[[ INFORMATION SUPPLIED, beginning ]]
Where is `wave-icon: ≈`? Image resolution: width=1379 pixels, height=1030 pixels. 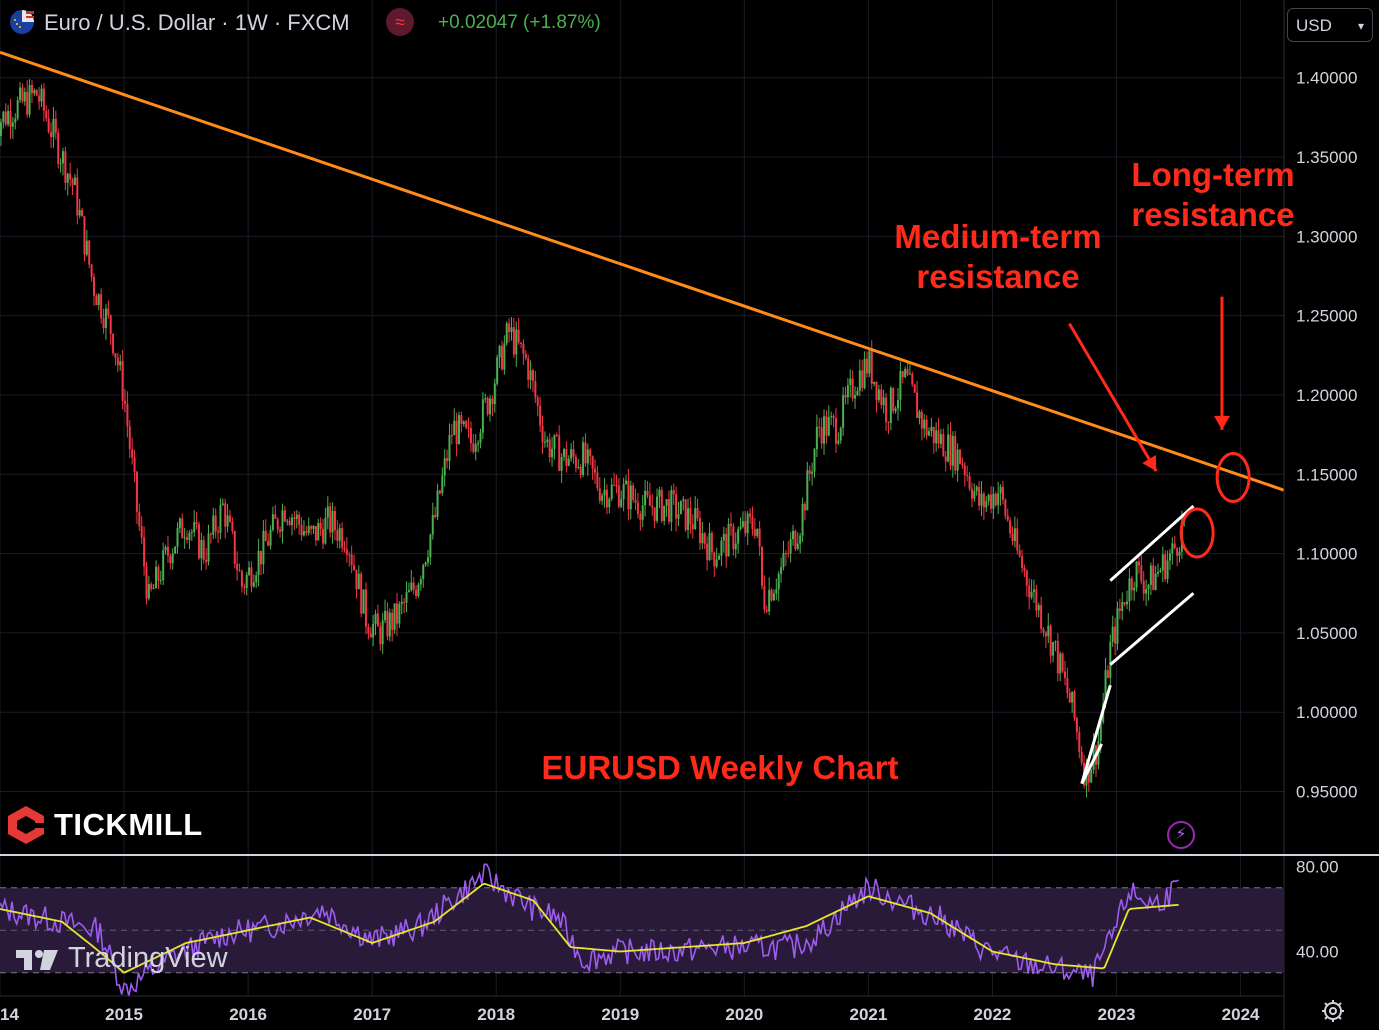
[[ INFORMATION SUPPLIED, end ]]
[[ INFORMATION SUPPLIED, beginning ]]
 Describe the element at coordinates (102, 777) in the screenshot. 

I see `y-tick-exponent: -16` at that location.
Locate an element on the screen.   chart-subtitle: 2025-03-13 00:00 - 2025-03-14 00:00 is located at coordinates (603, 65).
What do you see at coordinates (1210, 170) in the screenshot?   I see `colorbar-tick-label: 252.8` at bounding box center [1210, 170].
[[ INFORMATION SUPPLIED, end ]]
## WORK TO BE COMPLETED
Echo the data between the lines holding "Locate an element" and "What do you", inclusive.

## REPLY
Locate an element on the screen.   chart-subtitle: 2025-03-13 00:00 - 2025-03-14 00:00 is located at coordinates (603, 65).
What do you see at coordinates (1210, 170) in the screenshot?   I see `colorbar-tick-label: 252.8` at bounding box center [1210, 170].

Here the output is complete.